Thank you for each of your replies. With respect to Greg's suggestion to contact Anthura about the availability of true-to-species material of Anthurium scherzerianum, I will give it a try, although I am not sure how forthcoming a commercial enterprise will be when it comes to sharing material from their botanical gene pool with a private grower like me.

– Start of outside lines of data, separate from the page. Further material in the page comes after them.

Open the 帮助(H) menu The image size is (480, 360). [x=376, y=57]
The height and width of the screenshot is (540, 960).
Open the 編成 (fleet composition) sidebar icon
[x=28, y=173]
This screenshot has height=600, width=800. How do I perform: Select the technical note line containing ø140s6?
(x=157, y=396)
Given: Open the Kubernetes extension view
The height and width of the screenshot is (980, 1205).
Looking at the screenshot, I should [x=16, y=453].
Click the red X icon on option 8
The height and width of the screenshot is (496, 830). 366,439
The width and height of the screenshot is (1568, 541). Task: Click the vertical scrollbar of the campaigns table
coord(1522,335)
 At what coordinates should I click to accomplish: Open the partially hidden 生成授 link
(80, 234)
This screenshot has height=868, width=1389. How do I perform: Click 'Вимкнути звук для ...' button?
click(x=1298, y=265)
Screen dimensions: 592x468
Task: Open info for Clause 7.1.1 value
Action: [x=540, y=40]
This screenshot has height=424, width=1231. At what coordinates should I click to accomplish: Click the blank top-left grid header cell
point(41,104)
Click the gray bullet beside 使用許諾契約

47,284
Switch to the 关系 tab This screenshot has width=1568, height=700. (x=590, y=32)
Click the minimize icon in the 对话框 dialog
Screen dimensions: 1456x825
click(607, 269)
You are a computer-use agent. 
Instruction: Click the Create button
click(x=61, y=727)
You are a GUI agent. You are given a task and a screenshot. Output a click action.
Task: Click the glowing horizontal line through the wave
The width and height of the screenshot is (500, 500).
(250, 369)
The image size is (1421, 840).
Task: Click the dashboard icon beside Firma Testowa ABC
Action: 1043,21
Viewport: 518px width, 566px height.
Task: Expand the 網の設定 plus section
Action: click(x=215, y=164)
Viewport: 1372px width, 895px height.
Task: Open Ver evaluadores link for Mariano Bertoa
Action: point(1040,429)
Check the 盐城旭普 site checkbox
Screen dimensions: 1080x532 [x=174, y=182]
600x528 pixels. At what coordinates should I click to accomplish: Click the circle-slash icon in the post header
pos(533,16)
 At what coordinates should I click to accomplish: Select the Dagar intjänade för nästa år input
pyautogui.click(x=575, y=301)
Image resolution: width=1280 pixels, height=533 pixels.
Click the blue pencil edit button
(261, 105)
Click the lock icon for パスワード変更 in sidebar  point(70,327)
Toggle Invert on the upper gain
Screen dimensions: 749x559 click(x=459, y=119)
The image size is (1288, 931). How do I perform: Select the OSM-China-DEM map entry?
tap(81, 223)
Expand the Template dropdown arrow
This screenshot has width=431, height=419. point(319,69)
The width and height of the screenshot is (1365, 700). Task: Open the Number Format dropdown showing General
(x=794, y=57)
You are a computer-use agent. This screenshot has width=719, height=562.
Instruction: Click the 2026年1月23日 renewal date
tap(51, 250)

Both John and Tom suggested that cultivating a species like A. scherzerianum at sea level might be a problem. However, although The Netherlands is indeed much less elevated than the natural habitats this species hauls from in Costa Rica (to make matters worse, I am not even living at sea level, but actually a couple of meters below ;-)), it doesn't exactly have a tropical climate. Ours is a 'moderate maritime climate', and while we receive a bit less rain and see the sun more often, and our monthly average relative humidity is a bit higher (75-90%) and temperature extremes are a bit more pronounced (both with respect to highs and lows), conditions in The Netherlands are more or less comparable to those in the British Isles. Most of the plants I grow stem from altitudes between 1,400-2,400 m asl and some from even higher elevations, and a species like, for instance, Anthurium cabrerense - which growers in the southern states of the US have difficulty with- does well under my growing conditions. I am therefore pretty convinced that I'd also be able to keep A. scherzerianum in good health, especially so since when I was a small boy, this species used to be a fairly common houseplant - such, before it was discarded by large commercial nurseries in favour of higher yield crops like today's Anthurium hybrids.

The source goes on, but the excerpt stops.